=== Task statement ===
Print the whole listing again exactly, keeping no pictures in it.
══════════
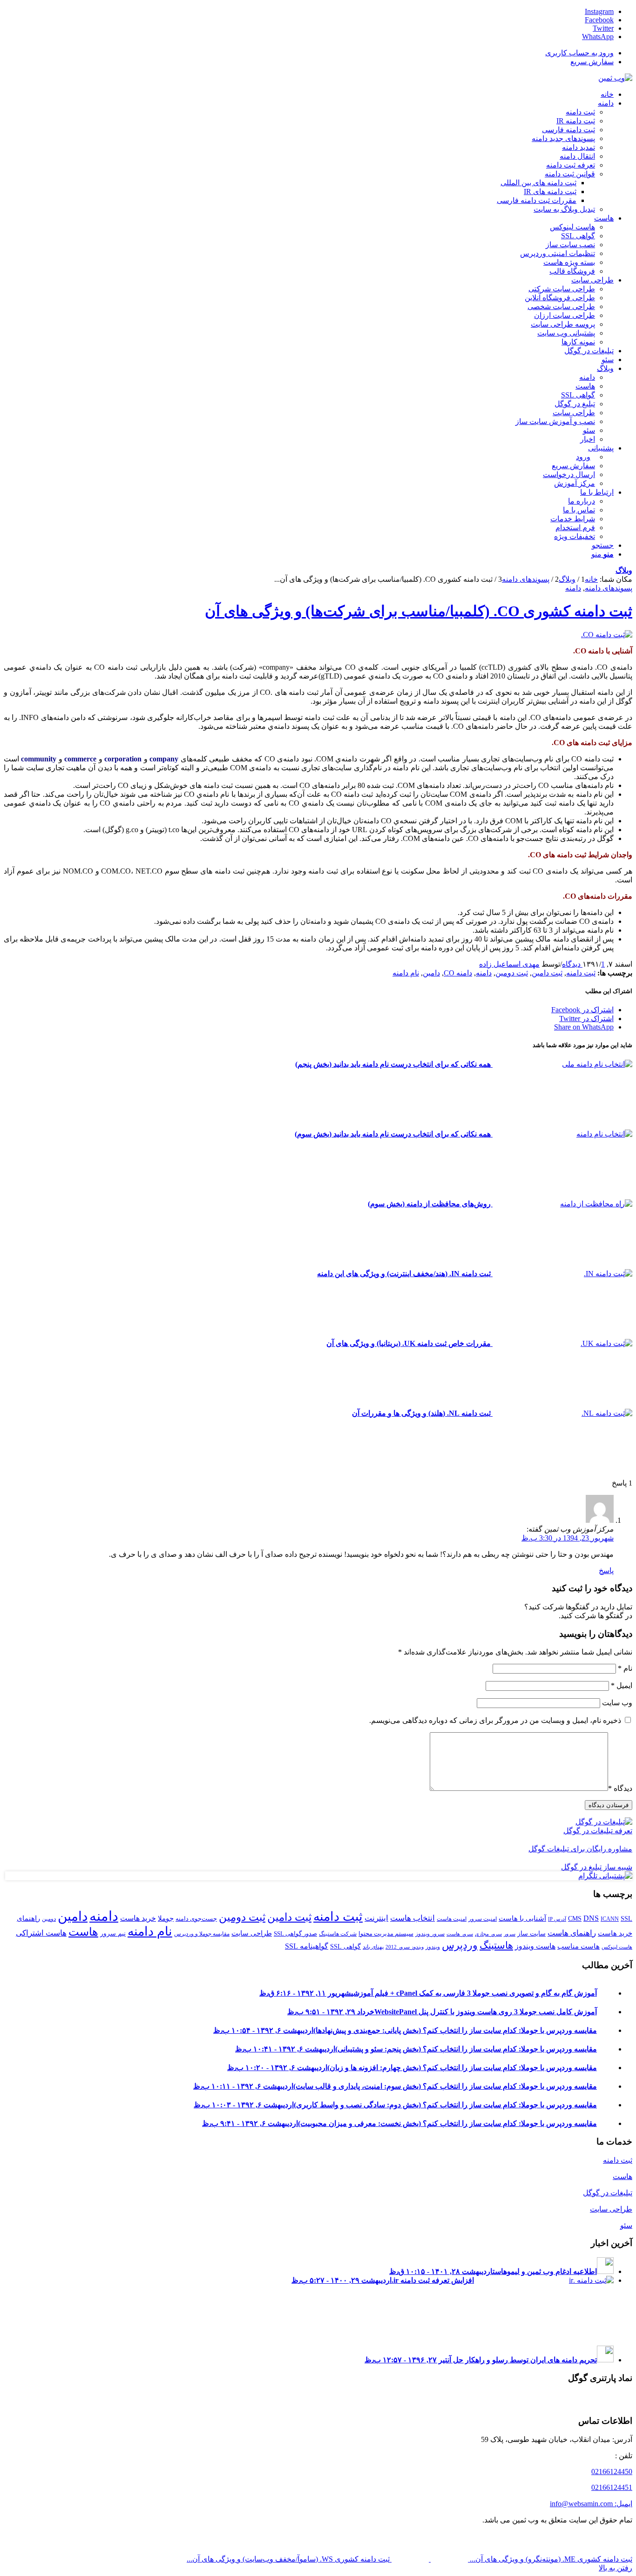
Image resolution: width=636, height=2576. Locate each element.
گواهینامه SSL (306, 1946)
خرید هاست (138, 1918)
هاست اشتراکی (41, 1932)
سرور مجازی (488, 1934)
══════════
=== Your solution ===
Image resolution: width=636, height=2576. Locate each element.
گواهینامه SSL (306, 1946)
خرید هاست (138, 1918)
هاست اشتراکی (41, 1932)
سرور مجازی (488, 1934)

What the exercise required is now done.